Bottom line: Between your two diagrams, the LEFT one is the better choice.

• Just to be clear, the left side drawing is preferred. – Mattman944 Feb 24 at 17:52
• @Mattman944 - what makes it 'clear'… that should be an answer not a comment, if you have justification & reasoning. – Tetsujin Feb 24 at 18:46
• @Tetsujin - The answer was correct, but somewhat ambiguous IMO. jwh20 has clarified the answer based on my comment. – Mattman944 Feb 24 at 19:37
• Nit pick: french cleats, and most things held on a wall are held up by friction, held in place by the compression of the fasteners. With a properly loaded fastener, the fastener carriers virtually no shear load at all. – whatsisname Feb 25 at 5:51
• YB looks much more likely to take chip-damage to the sharp corners, and be hard to cut. XA looks like something that can be achieved with a tilted table saw and is more robust to slight impacts on the sharper edge. – Criggie Feb 25 at 10:37

My imperfect grasp of physics would tell me that the strength would be equal in both cases, however, B is more likely to jam & be hard to remove later.

The downward force is equal in both cases, the adhesion/grip force will be greater in B.
There's potentially a leverage force also in B, but my high-school physics says that will be too small to come into play. I'd guess it would jam solid long before leverage would pry it off the wall.
The other reasoning against any leverage factor is that the vertical outside faces will come up against your opposing cabinet/wall & prevent further slippage.

If "everybody" says french cleats go at 45° there has to be some empirical if anecdotal evidence gathered over the centuries to support that as a sound theory.
Balance between 'easy to knock off' vs 'will become irremovable' probably lands half way - 45°

The 'strength' of a french cleat is likely limited by the wall & cabinet fastenings, not the joint profile. All the force is really in compression between the two cleat faces.

• 45° could also be arrived at simply because it is the easiest angle to accurately cut. – whatsisname Feb 25 at 5:52
• @whatsisname - definitely, with a soupçon of "if it ain't broke, don't fix it" ;) – Tetsujin Feb 25 at 12:53
• @whatsisname I think I've seen some designs close to 60° - easier to knock off, but easier to remove - with thicker wood. – Chris H Feb 26 at 11:46

I don't know that the strength really lies in the angle.
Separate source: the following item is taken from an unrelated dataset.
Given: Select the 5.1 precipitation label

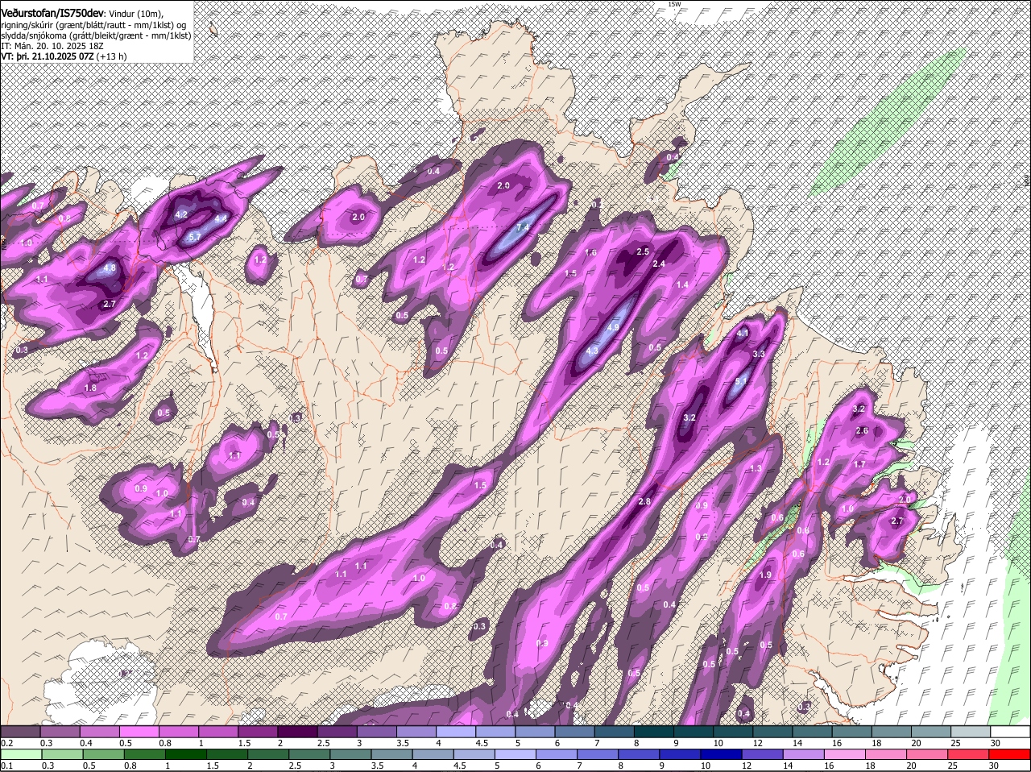Looking at the screenshot, I should (742, 381).
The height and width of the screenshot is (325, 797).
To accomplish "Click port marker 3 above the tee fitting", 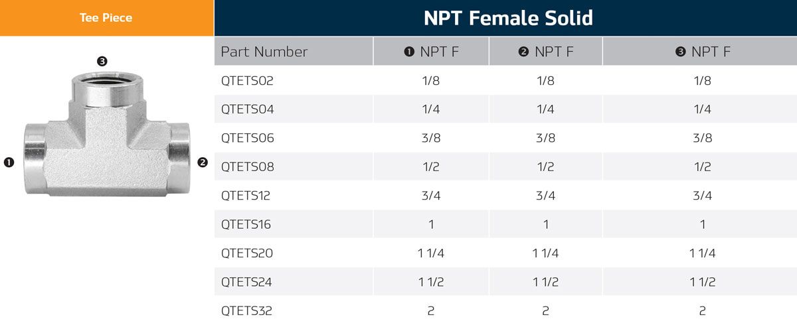I will tap(102, 62).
If I were picking, I'd go with X over Y, but because you don't want to create too much of a wedge between the cleat and the wall (Y will put more stress on the cleat fasteners). The bevel helps it not slide off the cleat.

The main advantage of the cleat is you can mount a board to the wall in a secure fashion before you hang your heavy item on it.

You only need enough angle that whatever is being held won't get inadvertently bumped off the wall. For heavy things, that's not much at all. For lighter ones, a bit more angle may be needed, but A is already excessive, IME. 15 degrees (or 75, if you prefer to think that way) is plenty.

Strength comes from length first, thickness second, and width (height, as mounted) last. No point in making the cleat shorter than the object to be held is wide.

• Additional fasteners to prevent lifting of the mounted item are a common safety solution. – JimmyJames Feb 25 at 18:25

It's a balance between additional stress on the fasteners and the outward force from the torque applied by the weight of the object and its leverage, or distance out from the wall.

Imagine a 12" wide shelf attached to a 6" vertical, forming a 2:1 lever arm. Place a 10 pound object at the outside edge of the shelf: this applies 10 pounds downward force, resulting in:

• a 10 pound downward force, plus:
• an out-from-the-wall force at the top of the vertical piece.
• an in-towards-the-wall force at the bottom of the vertical piece.

A flat angle on the French cleat wouldn't work; the torque from the leverage of the weight would cause the top to pull right off of the French cleat.

A large angle (B) on the cleat would mean large forces applied sideways to thin wedges of wood.

45 degrees seems a good compromise.

Also ensure that whatever is being placed on the French cleats has a tall enough back-plate that the leverage is not extreme. One rule of thumb would be to make the back-plate height at least 2/3 of the distance the item extends out from the wall, and it should end on a cleat.